8.6.  RRSIG validity period SHOULD NOT be too short nor too long

   [RFC6781] describes operational considerations on the choice of
   validity periods for RRSIGs.  Having too short validity periods might
   cause operational failure in case of unexpected events, but is good
   for protecting against replay attacks.  Having too long validity
   periods may be good for operational security, but opens up for replay
   attacks.

   The RRSIG validity periods in the zone SHOULD NOT be too short nor
   too long.

8.7.  The name server MUST include RRSIG in all responses to DNSSEC
      queries

   If the zone is signed, the name servers MUST be able to include RRSIG
   RRs as additional data in any response when the query has the DO bit
   set, as described in Section 3.1.1 of [RFC4035].

8.8.  The name servers MUST include valid NSEC/NSEC3 record in NXDOMAIN
      responses

   If the zone is signed, the name servers MUST be able to include NSEC/
   NSEC3 RRs as additional data in any response when the query has the
   DO bit set, as described in Section 3.1.1 of [RFC4035].







Wallstrom & Schlyter     Expires April 29, 2017                [Page 13]


Internet-Draft         DNS Delegation Requirements          October 2016


9.  Syntax requirements

   All domain- and host names in DNS MUST follow the rules outlined in
   Section 2.3.1 of [RFC1035].  The Name Syntax and LDH Label have been
   further clarified in Section 11 in [RFC2181] and Section 2.3.1 in
   [RFC5890].  From this follow the requirements below.

9.1.  Illegal characters MUST NOT be in the domain name

   There MUST NOT be any illegal characters used in the domain name.
   The domain name MUST follow the rules defined in Section 2.3.1 of
   [RFC1035], Section 2.1 of [RFC1123], Section 11 of [RFC2182] and
   Section 2 of [RFC3696].

9.2.  Hyphens SHOULD NOT be in position 3 and 4 of the domain name

   The effort of internationalization of domain names and the
   development of IDNA brought us the extension mechanism of using the
   string 'xn--' to have a special meaning.  To allow future extensions
   to DNS there SHOULD be no instances of labels in the DNS that start
   with two characters, followed by two hyphens, where the two
   characters are not "xn".  This has been described in Section 5 of
   [RFC3696].

9.3.  The NS names MUST be valid hostnames

   The Name Server name MUST be a valid hostname according to the rules
   defined in Section 2.3.1 of [RFC1035], in Section 2.1 in [RFC1123],
   Section 11 in [RFC2181] and Section 2 and 5 in [RFC3696].

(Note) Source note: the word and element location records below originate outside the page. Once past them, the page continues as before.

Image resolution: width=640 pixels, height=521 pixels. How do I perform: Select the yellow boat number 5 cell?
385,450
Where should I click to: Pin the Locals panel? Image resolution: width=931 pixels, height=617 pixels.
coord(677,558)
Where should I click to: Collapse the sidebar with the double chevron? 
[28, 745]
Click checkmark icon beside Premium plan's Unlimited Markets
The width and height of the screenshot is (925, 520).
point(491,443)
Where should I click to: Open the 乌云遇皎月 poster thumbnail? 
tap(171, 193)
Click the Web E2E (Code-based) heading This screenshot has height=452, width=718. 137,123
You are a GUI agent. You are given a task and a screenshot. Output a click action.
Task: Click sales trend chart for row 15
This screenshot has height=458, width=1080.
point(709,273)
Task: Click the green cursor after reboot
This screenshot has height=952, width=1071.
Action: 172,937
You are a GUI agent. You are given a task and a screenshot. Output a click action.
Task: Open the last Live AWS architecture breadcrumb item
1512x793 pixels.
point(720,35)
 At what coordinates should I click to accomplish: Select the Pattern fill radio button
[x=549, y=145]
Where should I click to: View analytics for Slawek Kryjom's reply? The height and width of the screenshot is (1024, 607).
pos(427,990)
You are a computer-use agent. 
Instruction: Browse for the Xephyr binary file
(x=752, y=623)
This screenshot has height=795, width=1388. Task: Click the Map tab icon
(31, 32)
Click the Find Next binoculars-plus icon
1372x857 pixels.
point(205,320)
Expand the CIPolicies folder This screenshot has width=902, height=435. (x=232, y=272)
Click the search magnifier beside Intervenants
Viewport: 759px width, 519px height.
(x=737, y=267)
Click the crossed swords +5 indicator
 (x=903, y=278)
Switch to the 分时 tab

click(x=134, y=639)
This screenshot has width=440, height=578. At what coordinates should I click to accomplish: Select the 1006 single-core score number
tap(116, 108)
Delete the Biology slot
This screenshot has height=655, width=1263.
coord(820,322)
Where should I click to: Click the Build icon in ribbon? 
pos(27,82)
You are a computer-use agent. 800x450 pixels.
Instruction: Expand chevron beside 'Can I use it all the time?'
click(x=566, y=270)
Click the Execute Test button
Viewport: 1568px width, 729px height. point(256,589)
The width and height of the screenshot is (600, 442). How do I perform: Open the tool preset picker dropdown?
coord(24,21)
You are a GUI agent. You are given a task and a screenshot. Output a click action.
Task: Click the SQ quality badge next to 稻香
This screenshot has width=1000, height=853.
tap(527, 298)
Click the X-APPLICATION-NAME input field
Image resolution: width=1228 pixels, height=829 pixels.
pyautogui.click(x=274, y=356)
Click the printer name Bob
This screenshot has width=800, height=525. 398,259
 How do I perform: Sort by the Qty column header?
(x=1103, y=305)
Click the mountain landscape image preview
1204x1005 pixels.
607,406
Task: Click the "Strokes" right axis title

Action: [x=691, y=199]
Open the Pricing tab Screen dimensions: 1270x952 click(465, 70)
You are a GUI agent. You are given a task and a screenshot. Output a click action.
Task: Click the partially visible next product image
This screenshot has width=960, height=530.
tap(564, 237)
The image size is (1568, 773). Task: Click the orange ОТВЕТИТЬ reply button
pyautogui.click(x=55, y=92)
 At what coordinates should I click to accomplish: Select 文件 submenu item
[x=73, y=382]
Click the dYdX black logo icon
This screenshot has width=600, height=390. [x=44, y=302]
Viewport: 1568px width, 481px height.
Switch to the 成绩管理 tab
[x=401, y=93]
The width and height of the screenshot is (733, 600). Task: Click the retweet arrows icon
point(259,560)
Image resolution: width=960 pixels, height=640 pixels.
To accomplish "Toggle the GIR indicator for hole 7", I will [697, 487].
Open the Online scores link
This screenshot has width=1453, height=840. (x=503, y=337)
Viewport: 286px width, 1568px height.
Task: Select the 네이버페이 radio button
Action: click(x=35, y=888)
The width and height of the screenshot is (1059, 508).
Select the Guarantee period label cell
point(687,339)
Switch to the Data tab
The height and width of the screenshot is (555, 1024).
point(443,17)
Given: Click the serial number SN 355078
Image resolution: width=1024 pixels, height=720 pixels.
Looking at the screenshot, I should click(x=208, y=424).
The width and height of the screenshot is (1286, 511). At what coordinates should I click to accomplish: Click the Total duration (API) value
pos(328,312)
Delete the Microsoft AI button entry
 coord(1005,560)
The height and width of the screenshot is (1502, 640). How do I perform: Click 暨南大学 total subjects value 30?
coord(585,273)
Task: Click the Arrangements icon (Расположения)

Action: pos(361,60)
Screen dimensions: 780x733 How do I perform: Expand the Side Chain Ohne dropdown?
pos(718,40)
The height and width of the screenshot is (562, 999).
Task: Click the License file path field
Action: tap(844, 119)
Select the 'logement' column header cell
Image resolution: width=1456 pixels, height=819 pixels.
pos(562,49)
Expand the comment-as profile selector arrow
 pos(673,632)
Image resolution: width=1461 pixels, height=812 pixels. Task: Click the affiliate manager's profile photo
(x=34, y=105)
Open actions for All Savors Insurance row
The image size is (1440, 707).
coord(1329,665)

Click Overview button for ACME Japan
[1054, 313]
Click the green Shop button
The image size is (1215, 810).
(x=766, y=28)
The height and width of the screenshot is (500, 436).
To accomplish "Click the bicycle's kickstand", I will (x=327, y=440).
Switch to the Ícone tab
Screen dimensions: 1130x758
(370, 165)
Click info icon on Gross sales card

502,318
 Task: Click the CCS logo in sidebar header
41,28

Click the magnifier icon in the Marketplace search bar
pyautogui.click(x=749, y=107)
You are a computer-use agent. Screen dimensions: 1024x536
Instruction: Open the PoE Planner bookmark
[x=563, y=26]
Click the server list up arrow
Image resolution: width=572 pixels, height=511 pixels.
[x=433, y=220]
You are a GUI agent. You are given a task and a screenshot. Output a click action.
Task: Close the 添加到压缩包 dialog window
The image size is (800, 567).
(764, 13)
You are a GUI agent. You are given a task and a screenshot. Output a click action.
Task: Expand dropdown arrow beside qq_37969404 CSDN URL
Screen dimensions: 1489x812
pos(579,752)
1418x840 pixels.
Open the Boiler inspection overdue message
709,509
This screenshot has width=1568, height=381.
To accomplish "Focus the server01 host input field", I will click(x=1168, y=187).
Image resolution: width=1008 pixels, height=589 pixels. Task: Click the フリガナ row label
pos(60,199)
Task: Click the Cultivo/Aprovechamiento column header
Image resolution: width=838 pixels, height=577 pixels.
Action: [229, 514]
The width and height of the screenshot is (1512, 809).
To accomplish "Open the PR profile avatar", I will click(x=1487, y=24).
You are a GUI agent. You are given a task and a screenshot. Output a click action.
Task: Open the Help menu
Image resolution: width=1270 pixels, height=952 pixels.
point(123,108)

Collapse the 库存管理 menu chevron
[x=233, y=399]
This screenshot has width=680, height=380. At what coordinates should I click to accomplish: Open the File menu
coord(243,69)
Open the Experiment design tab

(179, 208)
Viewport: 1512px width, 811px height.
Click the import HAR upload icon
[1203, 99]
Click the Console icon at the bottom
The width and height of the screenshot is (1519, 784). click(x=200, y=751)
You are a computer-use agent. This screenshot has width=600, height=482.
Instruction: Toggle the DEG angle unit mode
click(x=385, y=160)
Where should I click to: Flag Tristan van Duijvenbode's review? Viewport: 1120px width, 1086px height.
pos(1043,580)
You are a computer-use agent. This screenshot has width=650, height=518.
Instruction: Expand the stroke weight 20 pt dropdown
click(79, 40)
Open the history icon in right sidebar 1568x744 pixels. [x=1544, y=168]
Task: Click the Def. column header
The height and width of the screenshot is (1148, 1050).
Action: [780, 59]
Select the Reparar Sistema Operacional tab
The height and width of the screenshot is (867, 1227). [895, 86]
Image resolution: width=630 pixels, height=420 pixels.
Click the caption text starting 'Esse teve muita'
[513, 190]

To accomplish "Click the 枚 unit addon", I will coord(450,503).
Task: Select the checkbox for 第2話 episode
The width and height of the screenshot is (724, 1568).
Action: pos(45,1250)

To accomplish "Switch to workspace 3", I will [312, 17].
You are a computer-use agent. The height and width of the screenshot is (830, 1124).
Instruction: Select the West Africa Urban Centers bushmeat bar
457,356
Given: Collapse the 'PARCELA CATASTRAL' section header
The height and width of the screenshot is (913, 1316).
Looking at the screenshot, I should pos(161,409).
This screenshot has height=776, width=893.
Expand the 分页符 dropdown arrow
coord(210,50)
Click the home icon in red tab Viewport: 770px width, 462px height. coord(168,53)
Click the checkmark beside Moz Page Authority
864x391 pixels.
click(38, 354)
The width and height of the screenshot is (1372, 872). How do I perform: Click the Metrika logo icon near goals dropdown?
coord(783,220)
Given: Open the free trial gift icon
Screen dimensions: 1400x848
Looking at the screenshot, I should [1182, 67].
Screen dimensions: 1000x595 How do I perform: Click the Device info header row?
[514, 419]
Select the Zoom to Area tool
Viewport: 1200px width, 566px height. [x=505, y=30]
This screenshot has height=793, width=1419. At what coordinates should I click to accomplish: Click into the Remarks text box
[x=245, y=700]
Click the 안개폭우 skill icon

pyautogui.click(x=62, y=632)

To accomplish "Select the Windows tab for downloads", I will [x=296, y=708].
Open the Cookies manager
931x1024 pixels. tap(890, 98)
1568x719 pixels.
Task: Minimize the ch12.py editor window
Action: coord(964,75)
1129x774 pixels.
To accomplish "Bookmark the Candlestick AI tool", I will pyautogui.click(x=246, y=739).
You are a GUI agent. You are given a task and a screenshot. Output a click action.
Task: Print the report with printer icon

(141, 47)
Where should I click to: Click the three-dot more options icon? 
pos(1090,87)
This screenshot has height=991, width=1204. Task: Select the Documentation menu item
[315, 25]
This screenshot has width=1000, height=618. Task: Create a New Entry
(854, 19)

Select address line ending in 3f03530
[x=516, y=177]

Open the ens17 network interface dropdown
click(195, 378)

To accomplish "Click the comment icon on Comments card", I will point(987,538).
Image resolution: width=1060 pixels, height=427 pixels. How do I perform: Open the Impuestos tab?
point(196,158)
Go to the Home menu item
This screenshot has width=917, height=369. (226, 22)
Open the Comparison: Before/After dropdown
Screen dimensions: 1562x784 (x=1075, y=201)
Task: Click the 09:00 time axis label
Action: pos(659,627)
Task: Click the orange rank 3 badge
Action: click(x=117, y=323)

9.4.  The NS names MUST NOT be an alias

   As specified in Section 10.3 of [RFC2181], the Name Server name MUST
   NOT be an alias (CNAME).

9.5.  The SOA RNAME MUST not contain the '@' character

   The SOA RNAME field is a mailbox address defined in Section 3.3 of
   [RFC1034] and Section 2.2 of [RFC1912].  The RNAME field MUST follow
   the rules of an e-mail address defined in Section 3.4.1 of [RFC2822],
   and the '@' character MUST be changed so that the whole e-mail
   address is converted into a single domain name as described in
   Section 3.3 of [RFC1034] and Section 2.1 of [RFC1123].








Wallstrom & Schlyter     Expires April 29, 2017                [Page 14]


Internet-Draft         DNS Delegation Requirements          October 2016


9.6.  The SOA RNAME MUST be a legal hostname

   The SOA RNAME field is a mailbox address.  The SOA RNAME field is
   defined in Section 3.3 of [RFC1034] and Section 2.2 of [RFC1912].  As
   a field containing a domain name, the content of the RNAME field MUST
   follow the rules outlined in Section 2.3.1 of [RFC1035] and
   Section 2.1 of [RFC1123].

9.7.  The SOA MNAME MUST be a legal hostname

   The SOA MNAME field is a hostname.  The SOA MNAME field is defined in
   Section 3.3.13 of [RFC1035].  As a field containing a domain name,
   the content of the RNAME field MUST follow the rules outlined in
   Section 2.3.1 of [RFC1035].

   Furthermore, Section 7.3 in [RFC2181] makes it clear that the SOA
   MNAME field SHOULD NOT be the name of the zone itself.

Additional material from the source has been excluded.